> [Aim of the exercise]:
Please rewrite the records below, replacing each occurrence of "coordinates" with "position" and leaving everything else unchanged.

(Interface element records)

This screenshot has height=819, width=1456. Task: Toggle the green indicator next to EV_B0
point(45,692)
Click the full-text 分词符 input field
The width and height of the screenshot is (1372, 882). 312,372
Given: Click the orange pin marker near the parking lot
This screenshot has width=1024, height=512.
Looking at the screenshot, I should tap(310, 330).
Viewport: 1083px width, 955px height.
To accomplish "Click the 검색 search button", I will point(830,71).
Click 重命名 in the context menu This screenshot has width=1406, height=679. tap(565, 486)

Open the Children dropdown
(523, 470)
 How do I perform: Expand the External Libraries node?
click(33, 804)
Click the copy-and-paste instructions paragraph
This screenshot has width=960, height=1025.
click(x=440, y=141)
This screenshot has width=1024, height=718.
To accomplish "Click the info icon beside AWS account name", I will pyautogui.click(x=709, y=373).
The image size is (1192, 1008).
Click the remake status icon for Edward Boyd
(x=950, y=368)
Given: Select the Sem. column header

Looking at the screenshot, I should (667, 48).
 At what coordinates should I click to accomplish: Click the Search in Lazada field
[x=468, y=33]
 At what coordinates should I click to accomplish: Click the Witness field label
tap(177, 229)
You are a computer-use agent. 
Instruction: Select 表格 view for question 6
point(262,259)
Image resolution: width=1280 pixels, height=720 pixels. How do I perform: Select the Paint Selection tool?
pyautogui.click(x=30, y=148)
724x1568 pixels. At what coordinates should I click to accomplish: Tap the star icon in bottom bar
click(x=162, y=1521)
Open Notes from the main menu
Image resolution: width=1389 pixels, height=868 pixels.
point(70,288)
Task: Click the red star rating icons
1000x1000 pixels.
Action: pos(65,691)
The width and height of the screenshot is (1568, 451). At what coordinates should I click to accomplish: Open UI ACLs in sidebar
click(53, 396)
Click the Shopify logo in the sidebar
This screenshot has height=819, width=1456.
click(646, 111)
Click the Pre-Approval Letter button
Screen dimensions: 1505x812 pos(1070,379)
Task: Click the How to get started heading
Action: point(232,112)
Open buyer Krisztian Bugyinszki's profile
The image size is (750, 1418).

> [The answer]:
This screenshot has height=819, width=1456. Task: Toggle the green indicator next to EV_B0
point(45,692)
Click the full-text 分词符 input field
The width and height of the screenshot is (1372, 882). 312,372
Given: Click the orange pin marker near the parking lot
This screenshot has width=1024, height=512.
Looking at the screenshot, I should tap(310, 330).
Viewport: 1083px width, 955px height.
To accomplish "Click the 검색 search button", I will point(830,71).
Click 重命名 in the context menu This screenshot has width=1406, height=679. tap(565, 486)

Open the Children dropdown
(523, 470)
 How do I perform: Expand the External Libraries node?
click(33, 804)
Click the copy-and-paste instructions paragraph
This screenshot has width=960, height=1025.
click(x=440, y=141)
This screenshot has width=1024, height=718.
To accomplish "Click the info icon beside AWS account name", I will pyautogui.click(x=709, y=373).
The image size is (1192, 1008).
Click the remake status icon for Edward Boyd
(x=950, y=368)
Given: Select the Sem. column header

Looking at the screenshot, I should (667, 48).
 At what position should I click to accomplish: Click the Search in Lazada field
[x=468, y=33]
 At what position should I click to accomplish: Click the Witness field label
tap(177, 229)
You are a computer-use agent. 
Instruction: Select 表格 view for question 6
point(262,259)
Image resolution: width=1280 pixels, height=720 pixels. How do I perform: Select the Paint Selection tool?
pyautogui.click(x=30, y=148)
724x1568 pixels. At what position should I click to accomplish: Tap the star icon in bottom bar
click(x=162, y=1521)
Open Notes from the main menu
Image resolution: width=1389 pixels, height=868 pixels.
point(70,288)
Task: Click the red star rating icons
1000x1000 pixels.
Action: pos(65,691)
The width and height of the screenshot is (1568, 451). At what position should I click to accomplish: Open UI ACLs in sidebar
click(53, 396)
Click the Shopify logo in the sidebar
This screenshot has height=819, width=1456.
click(646, 111)
Click the Pre-Approval Letter button
Screen dimensions: 1505x812 pos(1070,379)
Task: Click the How to get started heading
Action: point(232,112)
Open buyer Krisztian Bugyinszki's profile
The image size is (750, 1418).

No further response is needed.